Applying pressure from machines outside the cluster

Sysinfo:

tidb Statement OPS:

translator_bot · June 22, 2024, 4:53pm

| username: ffeenn | Original post link

Your IO disk busy rate is already very high, so fluctuations and delays are inevitable. What is the IOPS of your SSD test? It seems like the disk has reached its bottleneck. Try reducing the number of threads and the amount of data, and test to find the final bottleneck.

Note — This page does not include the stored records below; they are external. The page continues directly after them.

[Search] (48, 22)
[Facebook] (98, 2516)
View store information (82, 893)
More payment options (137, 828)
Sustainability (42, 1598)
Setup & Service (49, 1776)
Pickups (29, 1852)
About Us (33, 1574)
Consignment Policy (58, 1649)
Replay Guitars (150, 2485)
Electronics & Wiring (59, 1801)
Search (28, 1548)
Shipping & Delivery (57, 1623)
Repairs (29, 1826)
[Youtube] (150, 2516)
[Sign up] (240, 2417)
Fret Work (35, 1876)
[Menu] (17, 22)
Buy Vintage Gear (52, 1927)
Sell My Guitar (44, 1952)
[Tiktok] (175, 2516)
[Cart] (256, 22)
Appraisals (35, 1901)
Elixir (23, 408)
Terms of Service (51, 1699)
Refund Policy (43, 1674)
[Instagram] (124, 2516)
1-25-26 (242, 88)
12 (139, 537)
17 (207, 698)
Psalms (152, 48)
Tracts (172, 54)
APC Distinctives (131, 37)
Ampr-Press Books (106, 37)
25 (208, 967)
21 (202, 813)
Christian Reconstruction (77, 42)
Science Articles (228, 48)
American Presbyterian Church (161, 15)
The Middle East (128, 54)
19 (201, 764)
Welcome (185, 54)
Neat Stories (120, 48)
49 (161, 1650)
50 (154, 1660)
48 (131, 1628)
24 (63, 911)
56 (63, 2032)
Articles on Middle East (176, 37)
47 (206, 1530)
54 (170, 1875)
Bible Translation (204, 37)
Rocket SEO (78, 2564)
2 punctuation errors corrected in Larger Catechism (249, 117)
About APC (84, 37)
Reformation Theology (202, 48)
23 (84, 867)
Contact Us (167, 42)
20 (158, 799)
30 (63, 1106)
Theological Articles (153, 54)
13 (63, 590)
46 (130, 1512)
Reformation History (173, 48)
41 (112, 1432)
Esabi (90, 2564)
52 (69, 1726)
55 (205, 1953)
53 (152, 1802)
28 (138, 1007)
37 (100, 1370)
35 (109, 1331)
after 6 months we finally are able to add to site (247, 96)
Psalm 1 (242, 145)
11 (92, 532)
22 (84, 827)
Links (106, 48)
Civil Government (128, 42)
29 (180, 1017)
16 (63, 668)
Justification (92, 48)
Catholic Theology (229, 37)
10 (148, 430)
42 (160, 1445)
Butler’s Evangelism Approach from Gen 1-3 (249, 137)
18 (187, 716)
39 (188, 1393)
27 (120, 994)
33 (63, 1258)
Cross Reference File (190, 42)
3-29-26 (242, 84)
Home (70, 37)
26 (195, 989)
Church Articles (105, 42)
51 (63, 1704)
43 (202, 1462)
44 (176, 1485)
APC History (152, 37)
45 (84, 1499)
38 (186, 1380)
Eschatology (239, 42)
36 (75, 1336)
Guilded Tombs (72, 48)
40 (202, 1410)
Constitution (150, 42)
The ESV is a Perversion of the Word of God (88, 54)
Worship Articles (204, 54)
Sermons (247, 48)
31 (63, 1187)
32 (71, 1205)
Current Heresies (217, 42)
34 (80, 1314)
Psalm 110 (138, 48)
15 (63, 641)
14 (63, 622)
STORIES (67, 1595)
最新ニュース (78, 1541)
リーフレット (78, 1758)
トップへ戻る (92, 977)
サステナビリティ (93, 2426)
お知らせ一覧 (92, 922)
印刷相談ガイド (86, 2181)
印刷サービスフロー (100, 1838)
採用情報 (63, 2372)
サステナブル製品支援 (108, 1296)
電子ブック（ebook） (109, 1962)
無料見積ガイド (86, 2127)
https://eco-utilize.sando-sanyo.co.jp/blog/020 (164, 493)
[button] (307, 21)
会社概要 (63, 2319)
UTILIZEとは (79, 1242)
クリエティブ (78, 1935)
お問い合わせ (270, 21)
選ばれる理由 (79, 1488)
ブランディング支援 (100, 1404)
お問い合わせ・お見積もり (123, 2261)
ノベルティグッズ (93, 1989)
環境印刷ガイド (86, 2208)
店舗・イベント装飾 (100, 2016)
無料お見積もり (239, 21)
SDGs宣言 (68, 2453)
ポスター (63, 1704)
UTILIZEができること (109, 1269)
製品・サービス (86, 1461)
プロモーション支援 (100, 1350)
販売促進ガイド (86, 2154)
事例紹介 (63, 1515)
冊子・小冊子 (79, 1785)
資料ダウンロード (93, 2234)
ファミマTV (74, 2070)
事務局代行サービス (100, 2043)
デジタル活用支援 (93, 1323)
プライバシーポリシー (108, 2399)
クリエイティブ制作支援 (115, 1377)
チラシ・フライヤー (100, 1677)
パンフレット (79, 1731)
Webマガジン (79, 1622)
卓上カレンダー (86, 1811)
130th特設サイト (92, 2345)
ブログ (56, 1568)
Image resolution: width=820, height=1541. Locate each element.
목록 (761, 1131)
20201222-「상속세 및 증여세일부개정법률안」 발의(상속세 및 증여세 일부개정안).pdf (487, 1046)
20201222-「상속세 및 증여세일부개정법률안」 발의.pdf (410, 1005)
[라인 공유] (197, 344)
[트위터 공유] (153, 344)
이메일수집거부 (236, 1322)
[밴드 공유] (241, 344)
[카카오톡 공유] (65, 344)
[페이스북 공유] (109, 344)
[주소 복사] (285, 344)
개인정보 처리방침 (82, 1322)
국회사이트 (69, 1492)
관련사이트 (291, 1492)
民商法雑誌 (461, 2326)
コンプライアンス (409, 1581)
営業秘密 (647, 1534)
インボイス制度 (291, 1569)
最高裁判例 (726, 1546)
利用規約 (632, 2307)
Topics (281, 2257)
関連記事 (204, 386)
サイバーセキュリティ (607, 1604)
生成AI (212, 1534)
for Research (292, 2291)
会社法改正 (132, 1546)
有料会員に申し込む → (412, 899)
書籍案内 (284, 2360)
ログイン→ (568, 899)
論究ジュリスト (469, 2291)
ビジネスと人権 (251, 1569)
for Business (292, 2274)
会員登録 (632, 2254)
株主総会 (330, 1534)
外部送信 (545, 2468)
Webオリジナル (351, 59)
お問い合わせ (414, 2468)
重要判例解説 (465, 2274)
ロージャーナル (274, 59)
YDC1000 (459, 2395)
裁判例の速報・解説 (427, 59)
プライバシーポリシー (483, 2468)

translator_bot · June 22, 2024, 4:53pm

| username: Leox | Original post link

J5310 3.2T is the nominal value, our actual test results are slightly better than those in the table.

translator_bot · June 22, 2024, 4:53pm

| username: ffeenn | Original post link

For production use, it is recommended to separate TiKV. This disk is average and not as good as those from cloud providers. Separating it can maximize its advantages.

translator_bot · June 22, 2024, 4:53pm

| username: Leox | Original post link

Got it, understood! Thank you!

translator_bot · June 22, 2024, 4:53pm

| username: Minorli-PingCAP | Original post link

The sysbench load has exceeded the hardware’s capacity.